Baseline	Seed	Wall (s)	Throughput (jobs/sim-hr)	Energy (kWh sim)	Avg power (W)	Status
A	1	14522	11.24	-	-	INCOMPLETE (gang deadlock)
A	2	1847.4	90.39	1639.85	53260	completed
A	3	2149.7	76.81	2132.43	59518	completed
B	1	14521	11.24	-	-	INCOMPLETE (gang deadlock)
B	2	1978.6	84.39	1758.23	53316	completed
B	3	2148.3	76.86	2081.34	58129	completed
C	1	2040.9	80.00	1874.63	55113	completed
C	2	1980.5	84.31	1754.29	53147	completed
C	3	2031.5	81.28	1967.31	58105	completed

Baseline means (seeds 2+3 fair comparison)

Baseline	Mean wall (s)	Mean throughput (jobs/sim-hr)	Mean energy (kWh sim)	Mean cluster power (W)
A	1998.5	83.60	1886.1	56389
B	2063.5	80.63	1919.8	55723
C	2017.6	81.86	1865.4	55455

Relative to A (seeds 2+3):

B: energy +1.8%, throughput −3.6%
C: energy −1.3%, throughput −1.0%

Plot commentary

Runtime distribution

Seeds 2 and 3 show near-overlapping distributions; seed 1 deadlocks excluded.

Energy vs makespan

Small energy differences relative to large absolute values (~1900 kWh sim) dominated by GPU idle power.
C has lower variance (all 3 seeds completed).

Baseline means

Throughput and wall-time bars show modest inter-baseline differences.
Energy bars are nearly flat: B slightly above A, C marginally below.

Relative tradeoff vs A

Per-seed scatter of energy delta vs throughput delta relative to A.
C seeds cluster near the origin; B seeds show energy increase with throughput loss.

Relative tradeoff bars vs A

Mean energy and throughput deltas: B at +1.8% energy / -3.6% throughput, C at -1.3% / -1.0%.

Hardware family tradeoff vs A

H100 NVL (dominant energy contributor) does not see expected energy reduction - CPU throttling on GPU nodes extends job duration.
MI300X more sensitive to capping (lower computeGamma).

Hardware family rankings - baseline B

Per-family energy and throughput under B policy relative to A.
MI300X shows the largest percentage throughput loss due to its lower computeGamma.

Hardware family rankings - baseline C

C shows better outcomes than B across most families, especially H100 NVL.

Workload type tradeoff vs A

GPU-heavy jobs are most affected; CPU-only jobs on CPU-only nodes show negligible impact.

Workload type rankings - baseline B

single_gpu_training shows the highest slowdown: CPU throttling on GPU nodes limits data-feed throughput.

Completion summary

C achieves 100% completion; A and B each have 1 failed seed from gang deadlock.

Gang scheduling deadlock (seed 1)

Baselines A and B both timed out in seed 1 with 1000+ pods permanently stuck.
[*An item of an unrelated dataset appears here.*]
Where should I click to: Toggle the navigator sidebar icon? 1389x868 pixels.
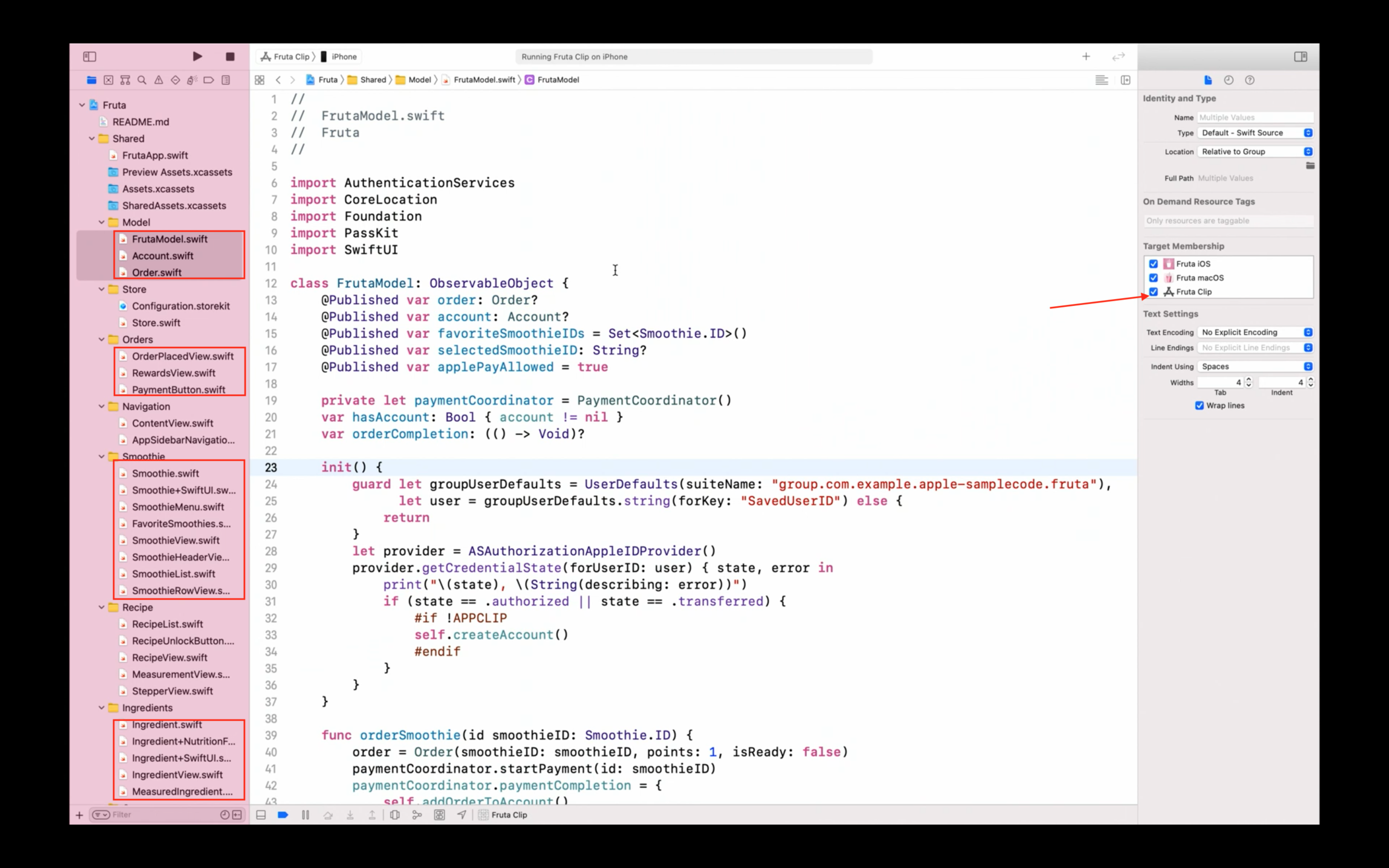[90, 56]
Root cause: multi-pod jobs without a gang scheduler create circular partial allocation - each job holds some nodes partially occupied, waiting for pods that cannot land. Baseline C avoided deadlock via incidental pod evictions from operator reconcile cycles.

Multi-pod job types have been removed from all future benchmarks.

Interpretation

Why does Joulie not save energy on GPU clusters?
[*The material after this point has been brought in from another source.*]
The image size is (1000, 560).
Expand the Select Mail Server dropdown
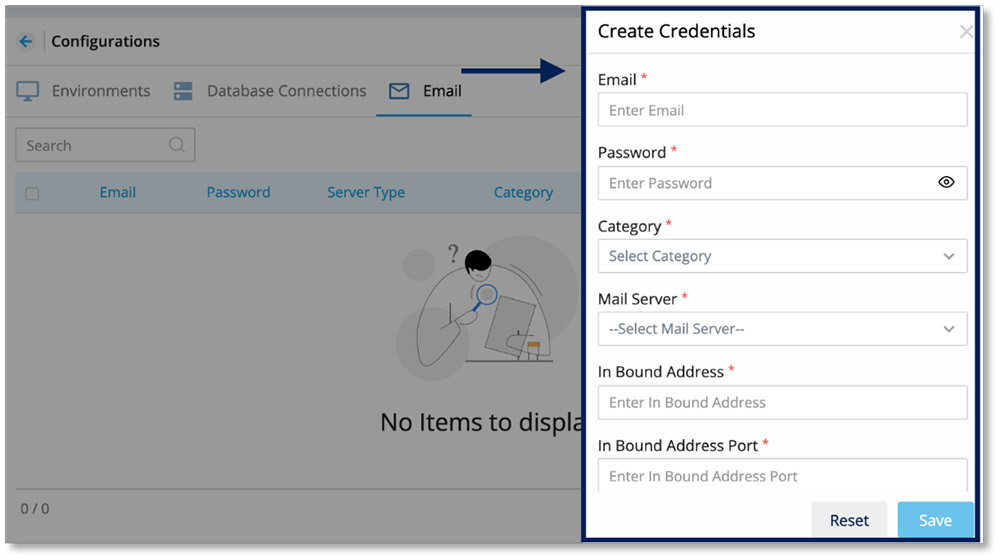click(x=783, y=329)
GPU idle power dominates (~75–85% of total): H100 NVL alone consumes 80 W/GPU × 96 GPUs = 7680 W idle floor. Any job duration extension accumulates proportionally more idle energy.
CPU cap slows GPU jobs: Joulie’s eco profile applies CPU frequency throttling to GPU nodes. The throttled CPU cannot feed the GPU fast enough (cpuFeedFactor mechanism), reducing GPU effective speed and extending job duration. This outweighs CPU power savings.
Wrong control axis: The energy-efficient lever on GPU nodes is GPU power cap, not CPU frequency reduction.
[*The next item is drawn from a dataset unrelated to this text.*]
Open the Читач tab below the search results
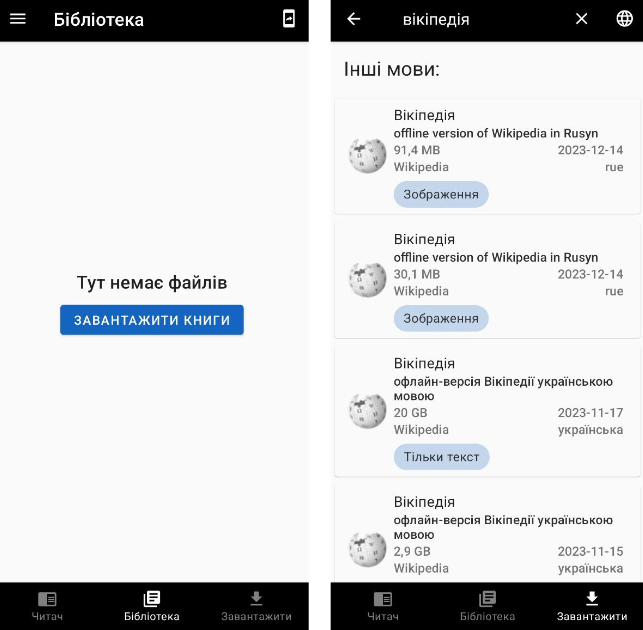The width and height of the screenshot is (643, 630). 382,606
Queue-aware (C) partially mitigates this by reducing eco-node count during GPU-heavy phases, keeping more nodes uncapped.

Best-fit use case

queue_aware_v1 achieves a marginal −1.3% energy saving on heterogeneous GPU clusters.
static_partition increases energy by +1.8% due to indiscriminate CPU throttling on GPU nodes.
Future work: workload-type-aware policy - apply CPU caps only on CPU-only nodes, GPU caps selectively on GPU nodes.